Exposure to fine particulate matter, such as particulate matter of ≤2.5 µm in diameter (PM2.5), causes pulmonary inflammation and injury to other organs. It has been reported that Ophiopogonin D (OP-D) has anti-inflammatory activity. The aim of the present study was to investigate this anti-inflammatory activity of OP-D on PM2.5-induced acute airway inflammation and its underlying mechanisms. The viability of PM2.5-treated mouse lung epithelial (MLE-12) cells with or without OP-D treatment was determined using a Cell Counting Kit-8 assay. The corresponding levels of IL-1β, IL-6, IL-8 and TNF-α were examined via ELISA. Subcellular localization of NF-κBp65 was detected using immunofluorescence staining. The expression levels of AMP-activated protein kinase (AMPK), phosphorylated (p)-AMPK, NF-κBp65 and p-NF-κBp65 were analyzed using western blotting. The selective AMPK inhibitor Compound C (CC) was utilized to investigate the involvement of AMPK in the protection against PM2.5-induced cell inflammation by OP-D treatment. The results demonstrated that OP-D significantly ameliorated the PM2.5-stimulated release of proinflammatory cytokines (TNF-α, IL-1β, IL-6 and IL-8) and inhibited the translocation of NF-κBp65 from the cytoplasm to the nucleus in MLE-12 cells. Moreover, OP-D significantly prevented the PM2.5-triggered phosphorylation of NF-κBp65 and upregulated AMPK activity.

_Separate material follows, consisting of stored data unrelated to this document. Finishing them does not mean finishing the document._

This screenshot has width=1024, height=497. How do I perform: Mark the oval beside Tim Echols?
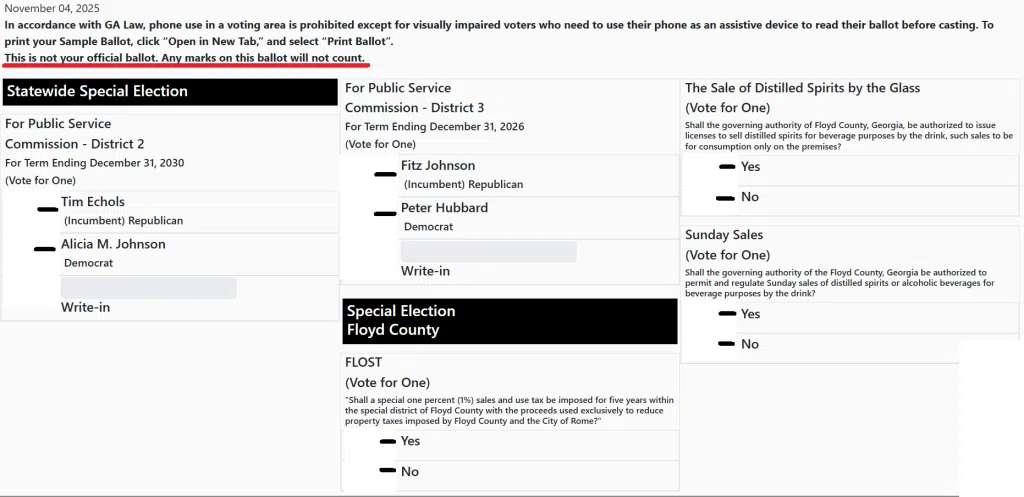click(47, 209)
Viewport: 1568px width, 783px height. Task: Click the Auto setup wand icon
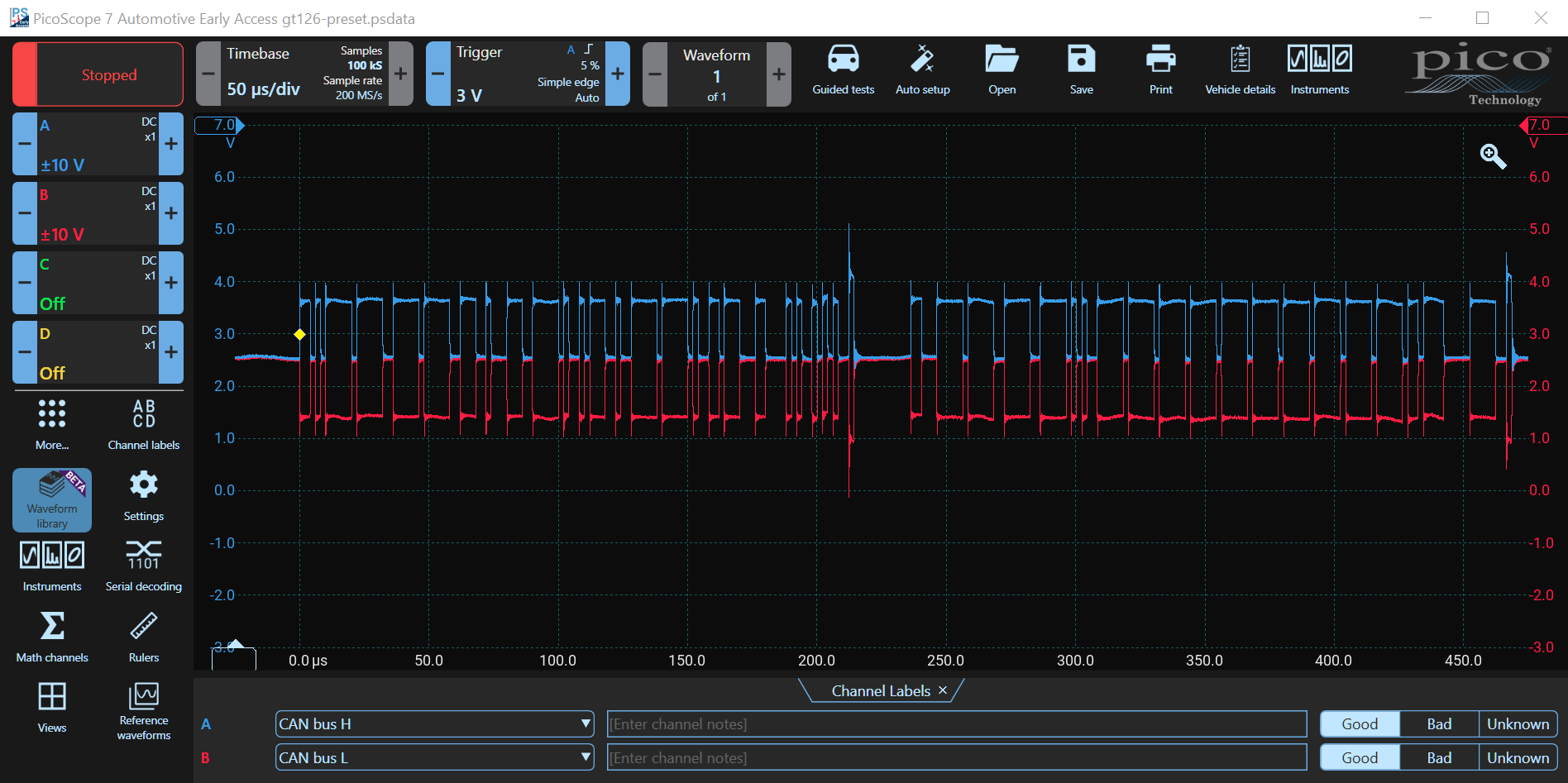point(922,60)
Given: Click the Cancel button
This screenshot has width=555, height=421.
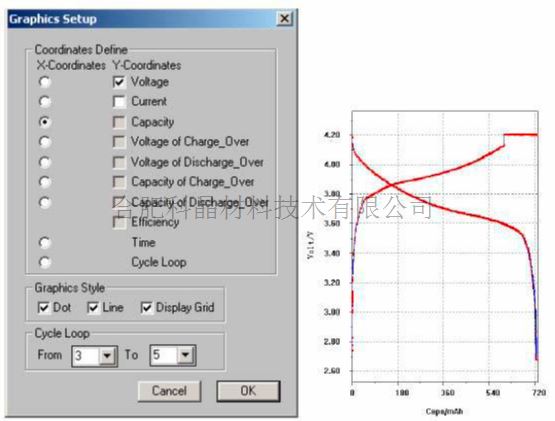Looking at the screenshot, I should click(x=169, y=391).
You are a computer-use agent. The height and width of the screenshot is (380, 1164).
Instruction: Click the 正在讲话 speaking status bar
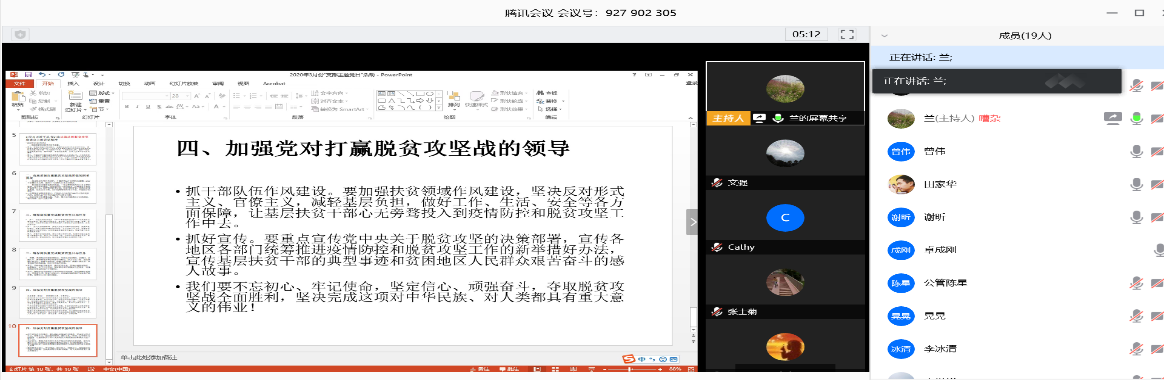click(x=1017, y=57)
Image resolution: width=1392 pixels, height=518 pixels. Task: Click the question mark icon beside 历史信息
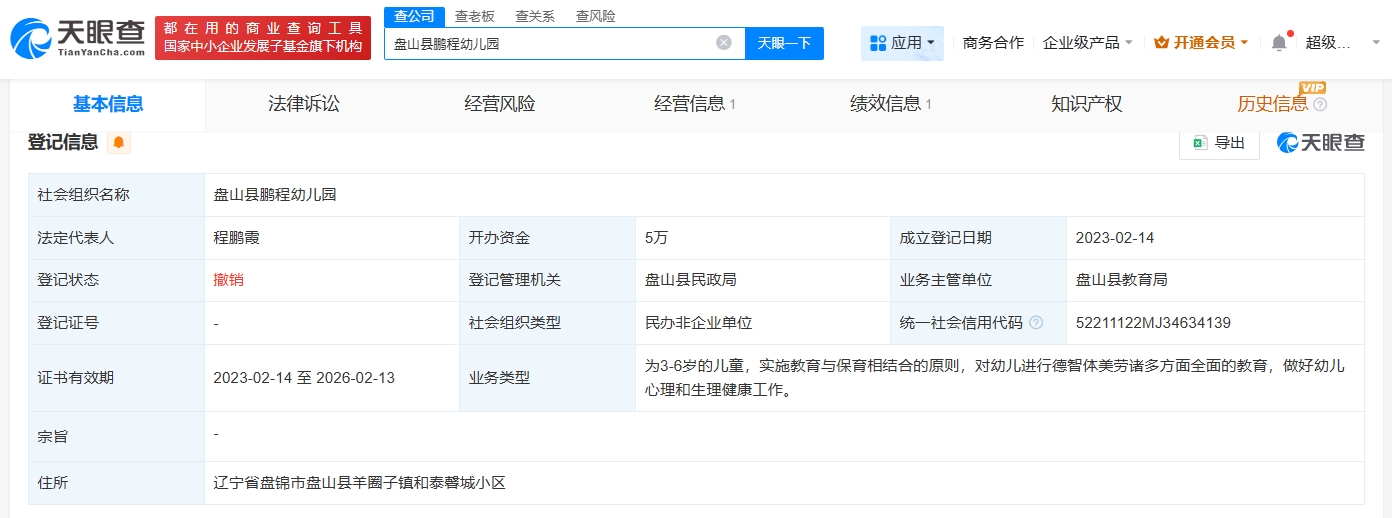tap(1320, 105)
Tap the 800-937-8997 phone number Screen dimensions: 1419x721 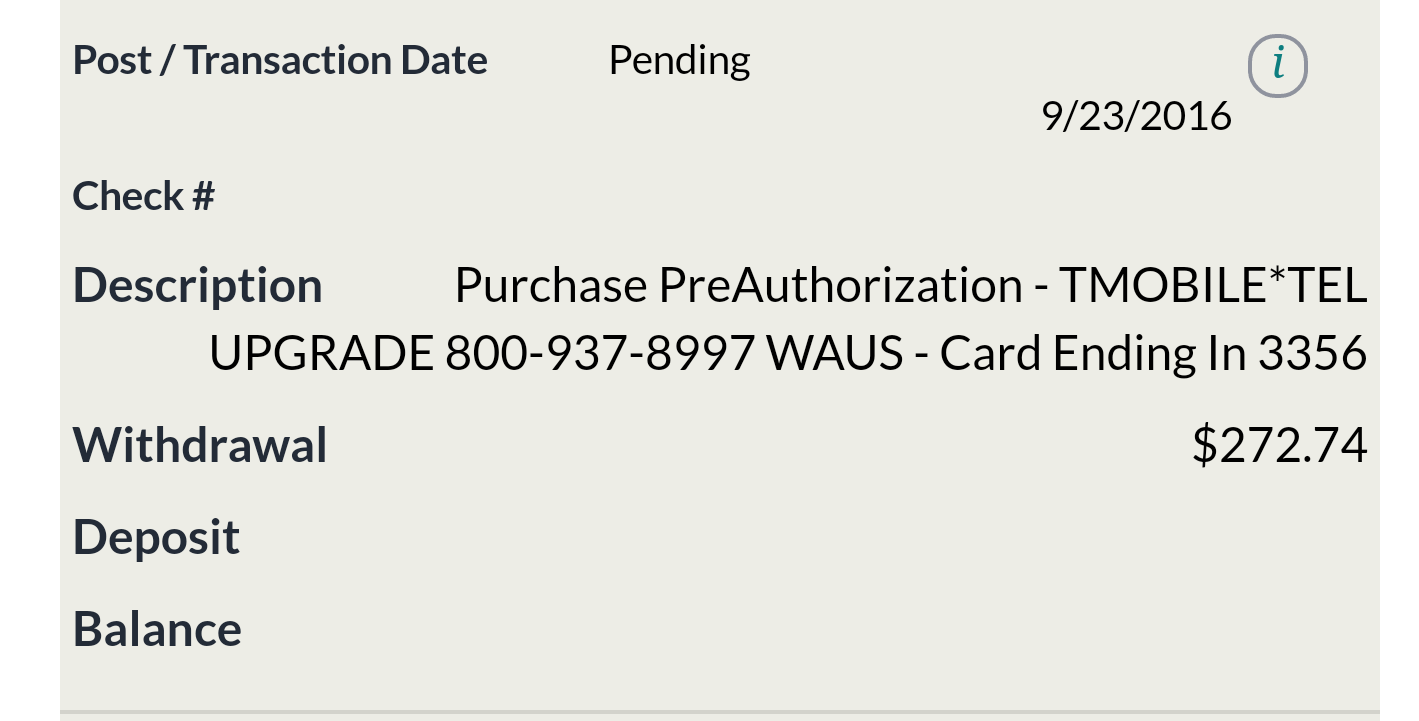pyautogui.click(x=599, y=353)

The anti-inflammatory activity of OP-D could also be attenuated by the AMPK-specific inhibitor CC. The present results suggested that the anti-inflammatory activity of OP-D was mediated via AMPK activation and NF-κB signaling pathway downregulation, which ameliorated the expression of proinflammatory cytokines. Therefore, OP-D could be a candidate drug to treat PM2.5-induced airway inflammation.